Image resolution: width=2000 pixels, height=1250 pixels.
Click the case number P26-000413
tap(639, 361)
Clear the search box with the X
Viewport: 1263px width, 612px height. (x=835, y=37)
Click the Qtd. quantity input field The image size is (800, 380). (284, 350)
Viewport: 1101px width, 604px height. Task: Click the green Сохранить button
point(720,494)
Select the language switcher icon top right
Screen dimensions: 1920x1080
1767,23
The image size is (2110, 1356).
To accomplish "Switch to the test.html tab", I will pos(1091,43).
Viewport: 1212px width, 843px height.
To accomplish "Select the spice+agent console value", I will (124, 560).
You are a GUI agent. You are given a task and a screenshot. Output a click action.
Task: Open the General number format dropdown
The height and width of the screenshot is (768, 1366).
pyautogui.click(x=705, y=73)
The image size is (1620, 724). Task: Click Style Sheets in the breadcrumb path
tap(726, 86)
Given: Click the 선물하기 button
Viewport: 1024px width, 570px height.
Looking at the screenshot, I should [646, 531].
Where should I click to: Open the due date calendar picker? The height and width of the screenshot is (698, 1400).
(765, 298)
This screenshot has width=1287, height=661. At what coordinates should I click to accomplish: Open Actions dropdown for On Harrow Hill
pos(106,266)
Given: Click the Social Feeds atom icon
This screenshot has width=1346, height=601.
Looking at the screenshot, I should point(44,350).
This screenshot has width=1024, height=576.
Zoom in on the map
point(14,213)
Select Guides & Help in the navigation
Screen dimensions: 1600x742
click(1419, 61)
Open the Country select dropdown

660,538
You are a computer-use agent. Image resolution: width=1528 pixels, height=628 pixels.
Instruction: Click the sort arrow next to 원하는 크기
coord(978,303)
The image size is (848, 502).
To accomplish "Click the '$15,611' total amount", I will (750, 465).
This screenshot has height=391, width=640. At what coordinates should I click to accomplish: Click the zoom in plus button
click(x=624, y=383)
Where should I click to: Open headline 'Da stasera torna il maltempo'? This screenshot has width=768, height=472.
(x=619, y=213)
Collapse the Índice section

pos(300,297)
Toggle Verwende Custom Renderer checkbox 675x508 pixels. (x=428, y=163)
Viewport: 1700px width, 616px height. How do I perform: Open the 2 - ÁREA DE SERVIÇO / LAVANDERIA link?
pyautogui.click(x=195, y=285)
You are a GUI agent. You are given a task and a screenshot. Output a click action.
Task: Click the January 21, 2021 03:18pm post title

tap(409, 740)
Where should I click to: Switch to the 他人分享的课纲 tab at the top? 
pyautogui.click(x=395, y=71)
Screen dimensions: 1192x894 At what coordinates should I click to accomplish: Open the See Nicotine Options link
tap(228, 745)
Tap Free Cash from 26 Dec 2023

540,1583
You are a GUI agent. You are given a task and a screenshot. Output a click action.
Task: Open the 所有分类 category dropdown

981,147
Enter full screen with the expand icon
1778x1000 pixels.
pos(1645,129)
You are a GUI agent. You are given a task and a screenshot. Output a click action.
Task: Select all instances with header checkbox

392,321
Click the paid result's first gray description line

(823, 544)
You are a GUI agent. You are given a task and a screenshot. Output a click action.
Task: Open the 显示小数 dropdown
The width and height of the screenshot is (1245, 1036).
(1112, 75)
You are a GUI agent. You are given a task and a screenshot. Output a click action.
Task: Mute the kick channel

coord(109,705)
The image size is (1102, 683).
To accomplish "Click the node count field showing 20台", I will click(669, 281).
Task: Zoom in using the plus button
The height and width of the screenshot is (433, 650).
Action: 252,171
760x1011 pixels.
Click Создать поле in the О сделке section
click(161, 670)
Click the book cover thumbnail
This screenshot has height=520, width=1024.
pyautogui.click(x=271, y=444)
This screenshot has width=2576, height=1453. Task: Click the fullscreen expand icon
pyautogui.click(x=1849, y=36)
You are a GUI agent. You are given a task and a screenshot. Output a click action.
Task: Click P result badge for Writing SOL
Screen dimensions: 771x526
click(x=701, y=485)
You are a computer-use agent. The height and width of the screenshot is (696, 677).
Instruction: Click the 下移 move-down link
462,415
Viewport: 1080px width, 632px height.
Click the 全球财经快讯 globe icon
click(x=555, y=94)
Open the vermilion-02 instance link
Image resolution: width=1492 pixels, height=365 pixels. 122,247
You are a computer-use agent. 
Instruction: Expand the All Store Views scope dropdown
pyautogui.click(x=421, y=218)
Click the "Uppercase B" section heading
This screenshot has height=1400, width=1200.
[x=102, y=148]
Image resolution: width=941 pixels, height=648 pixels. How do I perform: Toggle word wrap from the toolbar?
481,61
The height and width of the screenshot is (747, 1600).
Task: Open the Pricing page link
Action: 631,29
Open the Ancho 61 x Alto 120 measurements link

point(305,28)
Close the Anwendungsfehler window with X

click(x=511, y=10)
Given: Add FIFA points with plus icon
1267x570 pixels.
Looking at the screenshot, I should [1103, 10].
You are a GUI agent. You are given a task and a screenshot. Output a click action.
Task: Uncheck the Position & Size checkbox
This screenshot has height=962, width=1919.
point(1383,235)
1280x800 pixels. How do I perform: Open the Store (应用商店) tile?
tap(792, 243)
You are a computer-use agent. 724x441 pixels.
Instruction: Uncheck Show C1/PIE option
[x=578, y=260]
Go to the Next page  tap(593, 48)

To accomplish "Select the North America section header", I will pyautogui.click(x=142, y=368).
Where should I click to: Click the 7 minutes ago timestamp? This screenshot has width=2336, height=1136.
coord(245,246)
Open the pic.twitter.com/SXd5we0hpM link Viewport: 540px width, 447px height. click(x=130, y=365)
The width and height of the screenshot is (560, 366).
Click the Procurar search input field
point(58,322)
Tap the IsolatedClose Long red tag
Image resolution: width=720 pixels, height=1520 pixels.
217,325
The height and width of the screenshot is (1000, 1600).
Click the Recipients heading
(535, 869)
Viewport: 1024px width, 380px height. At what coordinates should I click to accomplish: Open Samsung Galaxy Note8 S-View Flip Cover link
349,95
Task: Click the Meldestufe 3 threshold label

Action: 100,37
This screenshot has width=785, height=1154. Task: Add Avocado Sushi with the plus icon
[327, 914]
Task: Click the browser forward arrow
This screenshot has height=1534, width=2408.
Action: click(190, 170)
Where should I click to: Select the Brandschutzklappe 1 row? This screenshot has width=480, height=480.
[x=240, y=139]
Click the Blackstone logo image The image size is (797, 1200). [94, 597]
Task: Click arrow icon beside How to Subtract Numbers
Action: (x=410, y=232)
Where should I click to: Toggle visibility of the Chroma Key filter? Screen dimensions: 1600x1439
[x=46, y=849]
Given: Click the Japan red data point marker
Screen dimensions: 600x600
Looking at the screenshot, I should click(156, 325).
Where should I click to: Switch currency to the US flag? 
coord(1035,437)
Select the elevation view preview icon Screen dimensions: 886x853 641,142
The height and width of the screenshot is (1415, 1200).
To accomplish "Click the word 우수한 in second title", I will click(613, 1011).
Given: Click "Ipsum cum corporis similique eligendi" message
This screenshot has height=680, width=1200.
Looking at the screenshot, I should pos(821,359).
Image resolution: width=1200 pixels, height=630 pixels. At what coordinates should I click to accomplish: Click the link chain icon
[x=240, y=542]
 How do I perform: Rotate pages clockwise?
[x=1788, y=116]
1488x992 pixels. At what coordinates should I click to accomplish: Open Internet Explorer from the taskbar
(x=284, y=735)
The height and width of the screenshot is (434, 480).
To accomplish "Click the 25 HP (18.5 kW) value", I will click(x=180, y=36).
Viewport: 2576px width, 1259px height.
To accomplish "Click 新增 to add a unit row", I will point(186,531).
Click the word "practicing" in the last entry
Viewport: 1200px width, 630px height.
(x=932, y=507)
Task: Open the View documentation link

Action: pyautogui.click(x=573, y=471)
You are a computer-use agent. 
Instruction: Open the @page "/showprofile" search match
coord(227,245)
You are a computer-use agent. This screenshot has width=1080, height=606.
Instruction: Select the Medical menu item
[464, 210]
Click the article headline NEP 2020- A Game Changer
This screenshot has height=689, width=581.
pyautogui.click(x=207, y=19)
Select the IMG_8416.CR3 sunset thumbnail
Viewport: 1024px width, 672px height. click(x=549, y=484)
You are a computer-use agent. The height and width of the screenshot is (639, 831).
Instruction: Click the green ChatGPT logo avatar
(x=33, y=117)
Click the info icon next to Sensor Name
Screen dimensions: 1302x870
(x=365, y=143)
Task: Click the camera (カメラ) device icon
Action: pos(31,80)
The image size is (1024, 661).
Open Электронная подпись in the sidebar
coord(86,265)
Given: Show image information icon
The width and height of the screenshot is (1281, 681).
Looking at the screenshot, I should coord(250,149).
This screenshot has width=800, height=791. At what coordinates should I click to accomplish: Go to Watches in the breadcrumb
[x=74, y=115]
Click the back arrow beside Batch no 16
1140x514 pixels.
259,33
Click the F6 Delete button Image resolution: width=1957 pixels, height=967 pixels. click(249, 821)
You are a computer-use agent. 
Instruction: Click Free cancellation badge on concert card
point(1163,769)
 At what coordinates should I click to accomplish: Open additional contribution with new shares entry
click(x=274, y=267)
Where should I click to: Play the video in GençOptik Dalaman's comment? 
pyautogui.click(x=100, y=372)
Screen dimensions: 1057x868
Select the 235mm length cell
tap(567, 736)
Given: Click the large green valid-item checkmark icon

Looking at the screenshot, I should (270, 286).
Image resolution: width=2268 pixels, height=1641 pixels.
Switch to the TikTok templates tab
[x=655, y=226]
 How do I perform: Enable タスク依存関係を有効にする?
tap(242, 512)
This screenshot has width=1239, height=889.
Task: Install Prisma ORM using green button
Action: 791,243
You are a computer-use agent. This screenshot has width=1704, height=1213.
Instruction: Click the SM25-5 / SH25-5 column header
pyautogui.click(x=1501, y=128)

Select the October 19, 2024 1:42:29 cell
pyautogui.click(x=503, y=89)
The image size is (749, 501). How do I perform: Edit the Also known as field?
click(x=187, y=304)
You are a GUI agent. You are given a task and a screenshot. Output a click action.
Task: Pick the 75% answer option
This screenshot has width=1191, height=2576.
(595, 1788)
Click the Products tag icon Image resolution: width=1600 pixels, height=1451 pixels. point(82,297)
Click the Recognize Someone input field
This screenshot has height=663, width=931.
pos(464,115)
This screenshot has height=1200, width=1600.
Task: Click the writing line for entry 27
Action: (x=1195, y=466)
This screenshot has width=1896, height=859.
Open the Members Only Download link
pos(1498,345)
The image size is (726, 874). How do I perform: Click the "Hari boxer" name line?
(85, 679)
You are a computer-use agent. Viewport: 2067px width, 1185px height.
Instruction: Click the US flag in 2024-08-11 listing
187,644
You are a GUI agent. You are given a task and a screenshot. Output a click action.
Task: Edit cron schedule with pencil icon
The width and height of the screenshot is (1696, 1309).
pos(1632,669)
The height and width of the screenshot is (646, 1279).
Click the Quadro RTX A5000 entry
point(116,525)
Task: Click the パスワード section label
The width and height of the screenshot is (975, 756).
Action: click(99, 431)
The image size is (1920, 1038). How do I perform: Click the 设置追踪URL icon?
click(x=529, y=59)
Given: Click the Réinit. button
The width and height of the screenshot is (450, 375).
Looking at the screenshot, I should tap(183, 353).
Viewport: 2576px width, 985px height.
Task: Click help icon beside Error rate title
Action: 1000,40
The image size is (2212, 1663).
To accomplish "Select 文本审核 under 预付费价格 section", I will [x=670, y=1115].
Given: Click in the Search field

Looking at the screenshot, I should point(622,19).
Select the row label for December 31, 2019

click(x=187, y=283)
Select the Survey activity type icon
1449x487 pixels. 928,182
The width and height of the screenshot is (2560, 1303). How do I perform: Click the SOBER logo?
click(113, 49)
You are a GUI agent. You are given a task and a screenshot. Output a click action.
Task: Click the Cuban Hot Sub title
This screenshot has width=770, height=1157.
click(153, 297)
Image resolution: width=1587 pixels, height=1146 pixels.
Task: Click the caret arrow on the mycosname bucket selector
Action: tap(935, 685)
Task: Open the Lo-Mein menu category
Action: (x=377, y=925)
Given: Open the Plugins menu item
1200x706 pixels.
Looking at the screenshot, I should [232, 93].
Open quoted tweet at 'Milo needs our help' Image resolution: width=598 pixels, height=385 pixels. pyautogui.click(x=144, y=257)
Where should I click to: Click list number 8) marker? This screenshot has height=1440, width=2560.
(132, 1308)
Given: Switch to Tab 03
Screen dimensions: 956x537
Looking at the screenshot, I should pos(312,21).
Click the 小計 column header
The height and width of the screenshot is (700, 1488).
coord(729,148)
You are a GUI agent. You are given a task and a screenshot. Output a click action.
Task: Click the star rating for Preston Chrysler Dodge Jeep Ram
------------------------------------------------
Short exercise :: How many lines of the items above contain the string "flag"? Case counts. Give only the number.

Reply to the exercise :: 2